Gauri Lankesh, a bilingual journalist who edited a Kannada weekly which bore her name and wrote for English publications, was shot dead at her residence on Sept.5. The killers remain unidentified.

Shantanu Bhowmik, a reporter of Din-Raat, a television channel, was beaten to death while recording a clash between the police and workers of the Indigenous People’s Front of Tripura (IPFT) at Mandai in Tripura in the northeast. Police made two arrests the same day.

Karan Jeet Singh, 66, a veteran journalist who was working for online media after quitting mainstream publications, was found dead in his house at Mohali in Punjab with his throat slit and several stab injuries on his body. The unknown assailants also strangled to death his 92-year-old mother.

The three journalists are believed to have been silenced by groups annoyed by their professional work.

Gauri Lankesh was a trenchant critic of the Bharatiya Janata Party’s Hindutva plank. The needle of suspicion, therefore, pointed to groups associated with its ideological parent, Rashtriya Swayamsevak Sangh.
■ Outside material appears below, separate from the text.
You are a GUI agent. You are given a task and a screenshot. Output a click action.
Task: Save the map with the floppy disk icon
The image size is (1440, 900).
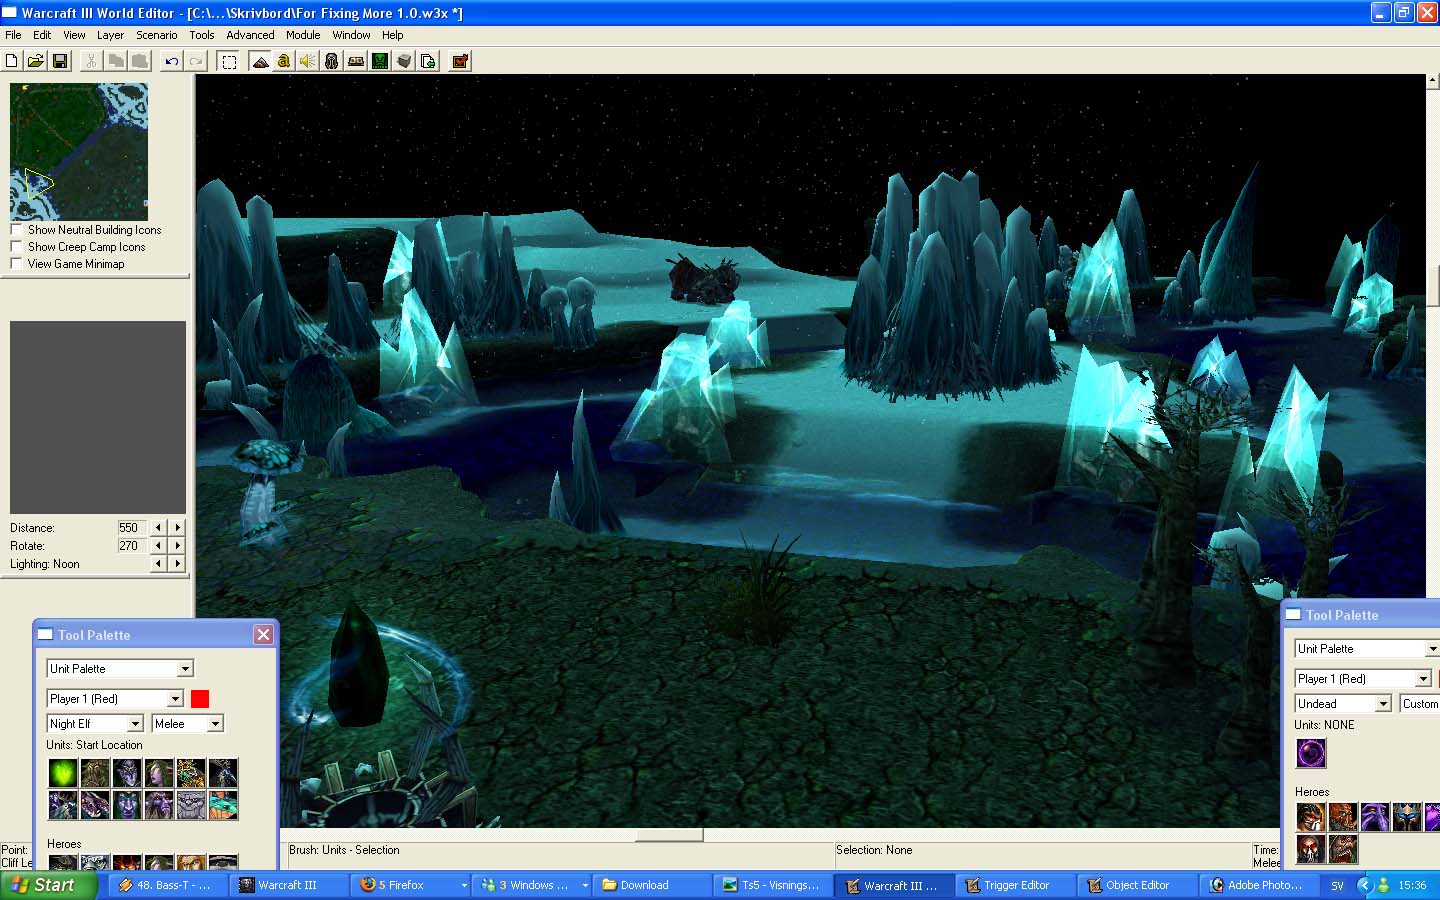60,61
She was killed in circumstances similar to those attending the unresolved murder of Narenra Dabholkar and Govind Pansare of Maharashtra and MM Kalburgi of Karnataka, all of them scholars whose writings had angered the Hindutva camp.

Pro-RSS cyber campaigners sought to deflect suspicion away from the Hindutva elements by drawing attention to Gauri Lankesh’s writings critical of Karnataka’s Congress government and her role in persuading a group of Naxalites to abandon the path of violence.

The Tripura police said IPFT men might have targeted Bhowmik as he was a member of the CPI(M).

KJ Singh’s assailants took away his car and a television set but the Punjab police ruled out theft as the motive of the crime since they had left other valuables behind.

The number of media persons killed since 2014 now stands at 13. With attacks on the rise and authorities failing to bring the culprits to book the safety of journalists and the state of press freedom have emerged as matters of grave concern.

In a report released early this year the New York-based Committee to Protect Journalists (CPJ) had said 42 journalists were killed in India in the last 25 years. This was the fourth highest number of murder of journalists for reasons connected with their work, after Mexico and Russia (38 each) and Brazil (37).

Parliament was told last July that the National Crime Records Bureau, which began collating data relating to attacks on journalists in 2014, had reported 142 instances of assault during two years and 73 persons were arrested in connection with them.

Three large Hindi-speaking states accounted for most of the cases: Uttar Pradesh 64, Madhya Pradesh 26, Bihar 22. Madhya Pradesh accounted for 42 of the 73 arrests.

It is rare that journalists working for the large English-language newspapers, who know which side of the bread is buttered, are targeted. Most of the victims are low-paid reporters working for the regional media. For this reason the attacks did not attract national attention until recently. 

The Paris-based Reporters Without Borders (RWB) in its 2017 World Press Freedom Index placed India at the 136th position among 180 countries. Outlining the situation in the country, it said, “Journalists are increasingly the target of online smear campaigns by the most radical nationalists who vilify them and even threaten physical reprisals.”

The government dismissed the RWB report, saying “it does not portray a proper and comprehensive picture of freedom of the press in India”.

The recent cases of attacks on journalists have to be viewed against the growing climate of intolerance and the attempts by the ruling Establishment to emasculate the media.

According to Sohini Chattopadhyay, a columnist, what is going on is not just murder of journalists but murder of journalism itself. She writes: “The attacks are relentless – an editor fired here, a legal notice there, a TV show cancelled abruptly, a blackout of a TV channel. The majority of legacy media outlets, owned by corporate entities, have aligned themselves to toe the government line.”

Most of the journalists who came under attack were covering politics and corruption. The state’s poor record in handling cases of attacks on media persons contributes directly to the impunity with which those who dislike a free press operate. -- Gulf Today, Sharjah, September 26, 2017.